This package is an extension of DECIMER V2 including the DECIMER Image Classifier:
- Served as an API either via (local) server, docker based server or standalone script without server requirement.
- Considers Mac Silicone (Darwin, aka Mac Mx models) and their specific Tensorflow setup to take advantage of their GPU (more of an excercise than really necessary).
- Linux/Win GPU support depends on your Cuda installs (not considered here), i.e. GPU possible.
- The classifier now also classifies reaction scheme images rather well by using the decimer_classifier.get_classifier_score().
- The original decimer repos where at times a pain to install due to their dependencies, depending on which system it was installed.
- No self-deployable server version otherwise avaialabe
- The docker version (recommended) allows this to be even more "robust" if you have environments of differing python versions or installations giving issues with the original repo dependencies.
- The startup of the scripts with calling the decimer dependencies and model loading can take quite some time, especially for frequent usage it can become a time-sink.
When starting a server, model loading is done only once. Comes in handy if you routinely switch scripts, have large batches, etc.
Using the classifier also sorts out wrong images speeding up the process even more.
- Convert images of chemical structures to SMILES format.
- Support for both hand-drawn and digital images.
- Classification that also supports reactions.
- Speedier start up and recognition process
- Easy integration with existing Python projects.
- Installation also considers Mac Silicone Tensorflow version (and GPU support) - local install only, not docker version.
- The server version uses json calls, the standalone version overrides the original
predict_smiles()
.
Although, ignoring any of the enclosed code, just using the decimer python packages installation, the original decimer function can be still be used as well. - An API is provided to facilitate the server based calls.
- Instead of the true/false readout, a classifier score of <0.3 is used which allows reactions to still be classified as structures and thus not sorted out.
- The original package wasn't intended for reaction schemes, but that tweak seems to make it work with reactions as well.
Change that value in "decimer_server.py" (IC_THRESHOLD
) as you see fit if it doesn't work well for you. - Furhtermore, removed an unnecessary save_image command, and changed the keras calls to tf.keras
You have the choice of three versions, or all, depening on your needs.
- The docker version.
With this you should be able to use any python environment, only need to add the decimerapi (see below). - A (local) server version without need for docker, but a full environment install (see below).
- don't want server or docker? A standalone version is available as well (also requires full env install)
Requires docker... doh!
Windows cmd: win_make.bat
Mac/Linux: Make build
Alternatively, a readily available dockerhub image can be pulled instead:
docker pull docminus/decimer_api
Note that building locally will make smaller images!
_important to note: the docker version unfortunately doesn't support mac-gpu since docker is solely linux based*
_your linux/win GPU support depends on your Cuda and other environment installations*
To access via the API (recommended), install into any python version (>= 3.8) you might have:
pip install ./packages/decimerapi/
Note, that due to Tensorflow not all pyton version on Mac or Win seem to work without issues, although on Linux all >=3.9 should be fine.
Esp. for Mac, if GPU usage is desired, 3.10.0 works best (for me).
conda env create -f environment.yml
conda activate decimerserver
conda env create -f environment_mac.yml
conda activate decimerserver
Edit the compose file for it to use the correct image, depending if you build it yourself or if you pulled it from dockerhub, then:
To start:
docker-compose up -d
And to stop:
docker-compose down
(depending on your install it might be ´docker compose (space, no -))´.
python decimer_server.py
The server runs on localhost:8099. This can be changed to ip-address:portnumber if you want to run another machine (or cloud even).
The python decimer_example.py
shows how to call the server, works for both, docker and (local) server versions.

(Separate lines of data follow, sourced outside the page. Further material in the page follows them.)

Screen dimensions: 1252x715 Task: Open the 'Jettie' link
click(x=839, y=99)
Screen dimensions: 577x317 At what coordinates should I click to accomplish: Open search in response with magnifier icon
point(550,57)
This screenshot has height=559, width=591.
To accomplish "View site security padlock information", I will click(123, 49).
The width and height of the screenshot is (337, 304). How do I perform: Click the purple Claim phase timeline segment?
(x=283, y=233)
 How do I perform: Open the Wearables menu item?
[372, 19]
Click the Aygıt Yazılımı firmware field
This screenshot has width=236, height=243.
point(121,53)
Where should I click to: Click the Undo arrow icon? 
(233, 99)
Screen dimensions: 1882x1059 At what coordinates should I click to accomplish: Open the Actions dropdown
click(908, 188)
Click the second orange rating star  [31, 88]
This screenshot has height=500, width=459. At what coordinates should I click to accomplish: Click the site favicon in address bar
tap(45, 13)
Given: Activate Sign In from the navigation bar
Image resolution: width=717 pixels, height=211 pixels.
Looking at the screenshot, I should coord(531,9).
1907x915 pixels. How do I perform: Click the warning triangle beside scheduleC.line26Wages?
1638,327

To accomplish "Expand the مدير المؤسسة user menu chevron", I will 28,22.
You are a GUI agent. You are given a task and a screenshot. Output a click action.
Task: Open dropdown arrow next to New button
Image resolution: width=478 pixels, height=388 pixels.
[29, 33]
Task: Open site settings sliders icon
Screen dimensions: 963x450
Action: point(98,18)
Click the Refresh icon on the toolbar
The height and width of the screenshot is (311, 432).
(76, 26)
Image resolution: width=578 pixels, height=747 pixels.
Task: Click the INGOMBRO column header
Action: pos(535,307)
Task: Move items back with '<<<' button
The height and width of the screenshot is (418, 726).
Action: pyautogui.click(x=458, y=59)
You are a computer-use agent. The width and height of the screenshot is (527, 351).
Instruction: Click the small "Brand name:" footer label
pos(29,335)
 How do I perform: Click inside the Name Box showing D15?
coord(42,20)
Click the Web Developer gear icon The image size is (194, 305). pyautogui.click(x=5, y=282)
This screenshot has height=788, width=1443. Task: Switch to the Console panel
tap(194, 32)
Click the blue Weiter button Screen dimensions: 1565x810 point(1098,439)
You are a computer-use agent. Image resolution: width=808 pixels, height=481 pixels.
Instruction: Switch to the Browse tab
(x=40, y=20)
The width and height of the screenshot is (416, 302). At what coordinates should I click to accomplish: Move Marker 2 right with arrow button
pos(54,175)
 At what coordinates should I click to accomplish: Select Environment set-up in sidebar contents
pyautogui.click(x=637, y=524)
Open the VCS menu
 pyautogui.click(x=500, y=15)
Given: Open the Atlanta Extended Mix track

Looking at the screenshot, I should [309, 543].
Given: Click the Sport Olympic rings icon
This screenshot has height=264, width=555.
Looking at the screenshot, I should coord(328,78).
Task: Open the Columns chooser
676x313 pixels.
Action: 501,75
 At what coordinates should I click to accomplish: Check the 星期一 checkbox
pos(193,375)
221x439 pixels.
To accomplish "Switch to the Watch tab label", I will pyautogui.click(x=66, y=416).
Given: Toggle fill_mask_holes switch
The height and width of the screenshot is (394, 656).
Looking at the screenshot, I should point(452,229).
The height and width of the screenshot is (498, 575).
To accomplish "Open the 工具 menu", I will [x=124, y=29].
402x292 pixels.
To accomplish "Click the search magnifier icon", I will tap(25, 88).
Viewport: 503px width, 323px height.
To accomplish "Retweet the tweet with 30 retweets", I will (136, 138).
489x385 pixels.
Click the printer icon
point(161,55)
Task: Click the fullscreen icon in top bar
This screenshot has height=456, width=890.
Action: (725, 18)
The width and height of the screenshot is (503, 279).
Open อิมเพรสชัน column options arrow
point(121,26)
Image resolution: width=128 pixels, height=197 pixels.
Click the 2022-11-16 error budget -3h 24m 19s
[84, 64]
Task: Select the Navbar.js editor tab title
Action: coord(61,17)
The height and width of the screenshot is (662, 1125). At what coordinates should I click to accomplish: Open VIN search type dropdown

Should you want to run a serverless app, check the optional_standalone_no_server folder.
Although the classifier can be overriden, it is not recommended should you have non-molecule images, the system might crash.
This seems to have to do with the decimer image to smiles implementation and is out of my control.
First time start up might take a few minutes due to model download! (depending on your connection speed; this happens only once).
Should you require conversion of EMF files (which most likely stem from a Word-document extraction), you require Inkscape to be installed. The API will ignore EMFs otherwise.
- mac: brew install --cask inkscape
- linux: sudo apt-get install inkscape
- windows: download from official website: https://inkscape.org/release/
See the separate readme file readme_api_calls.md.
DocMinus
First development during October-December 2024
MIT license, based on inheritance from Decimer Transfomer and Classifier which are both MIT license.
Should you want/need to uninstall, after removing any app folder and environment, check your homefolder for ".data" folder where Decimer stores its models, delete this folder as well.